Recently GitLab.com rotated its SSL certs to use one signed by DigiCert to one signed by LetsEncrypt. However, as described in gitlab-com/gl-infra/production#17265 (closed), this caused a number of issues. Many users had to restart the runners for the new certs because:

  1. GitLab Runner establishes a TLS keep-alive connection with GitLab.com via Cloudflare. Before the cert change, this was using the DigiCert root.
  2. When no jobs are available, Workhorse holds the request in a long poll.
  3. When the long poll timeout finishes (50 s, set by apiCiLongPollingDuration), the Runner retries with another request, reusing the TLS connection.
  4. This repeats until a job is available for the runner.
  5. When a job becomes available, the Runner extracts the TLS certs from this keep-alive connection and builds this for CI_SERVER_TLS_CA_FILE. Unfortunately, since this connection was established at step 1, the certs are old.
  6. The Runner helper attempts to run git clone with the certs from step 5, but these don't match the new LetsEncrypt cert.
  7. The job fails, and the Runner goes back to step 2 with the existing TLS connection.

When a Runner connects to GitLab.com, the TLS connection is between Cloudflare and the Runner. Any changes in the certs don't shut down existing TLS connections.

Restarting the Runner helps because it restarts that TLS keep-alive connection, which will receive the new cert.

Proposal

In https://gitlab.com/gitlab-org/gitlab-runner/-/blob/af15566e2d9161f774f96d8a4c98d039627cb86e/shells/abstract.go#L337-348, the Runner helper always sets git config with the TLS certs derived from the connection.

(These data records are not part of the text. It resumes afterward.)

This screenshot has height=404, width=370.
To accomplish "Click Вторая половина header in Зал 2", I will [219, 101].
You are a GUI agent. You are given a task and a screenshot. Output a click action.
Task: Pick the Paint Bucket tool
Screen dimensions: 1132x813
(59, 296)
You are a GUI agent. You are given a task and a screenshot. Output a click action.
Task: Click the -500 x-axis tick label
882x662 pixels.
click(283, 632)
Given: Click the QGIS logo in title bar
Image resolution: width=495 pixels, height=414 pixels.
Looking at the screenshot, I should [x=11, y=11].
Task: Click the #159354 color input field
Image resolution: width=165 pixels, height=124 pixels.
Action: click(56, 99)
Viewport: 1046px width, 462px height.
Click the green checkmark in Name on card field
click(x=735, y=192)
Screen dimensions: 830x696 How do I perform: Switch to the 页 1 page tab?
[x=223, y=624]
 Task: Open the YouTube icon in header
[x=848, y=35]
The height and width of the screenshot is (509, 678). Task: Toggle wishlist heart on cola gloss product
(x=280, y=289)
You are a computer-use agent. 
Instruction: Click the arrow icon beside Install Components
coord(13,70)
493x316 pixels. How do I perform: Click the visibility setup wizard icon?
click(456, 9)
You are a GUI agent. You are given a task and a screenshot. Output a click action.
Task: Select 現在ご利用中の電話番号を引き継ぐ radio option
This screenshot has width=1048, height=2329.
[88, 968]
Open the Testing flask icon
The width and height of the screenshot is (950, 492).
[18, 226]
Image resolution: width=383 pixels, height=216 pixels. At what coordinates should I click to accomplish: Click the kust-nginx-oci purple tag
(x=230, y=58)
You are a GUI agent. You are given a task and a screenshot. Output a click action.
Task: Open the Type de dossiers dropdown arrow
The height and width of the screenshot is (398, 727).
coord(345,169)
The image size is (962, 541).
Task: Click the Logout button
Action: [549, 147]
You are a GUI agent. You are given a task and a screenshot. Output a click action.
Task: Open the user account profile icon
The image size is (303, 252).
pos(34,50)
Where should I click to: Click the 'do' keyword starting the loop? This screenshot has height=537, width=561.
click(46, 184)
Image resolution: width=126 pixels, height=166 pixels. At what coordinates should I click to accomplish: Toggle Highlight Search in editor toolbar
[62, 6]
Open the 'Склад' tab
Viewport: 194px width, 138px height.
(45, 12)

This is needed when self-signed certs are used. However, in the majority of cases (especially with public sites like GitLab.com), the Runner helper already has the certificates needed to validate the host. We could consider avoiding these special SSL settings entirely.

If we do need to add self-signed certs or other untrusted certs not present in the system store, perhaps we should consider appending the certs to the trusted system certs. This would make TLS verification less brittle. For example, with Alpine:

  1. Copy the certs to /usr/local/share/ca-certificates.
  2. Run update-ca-certificates.

Alternatively, the Runner could append the self-signed certs to /etc/ssl/certs/ca-certificates.crt (in the same filename or a new one) and configure http.sslCert appropriately.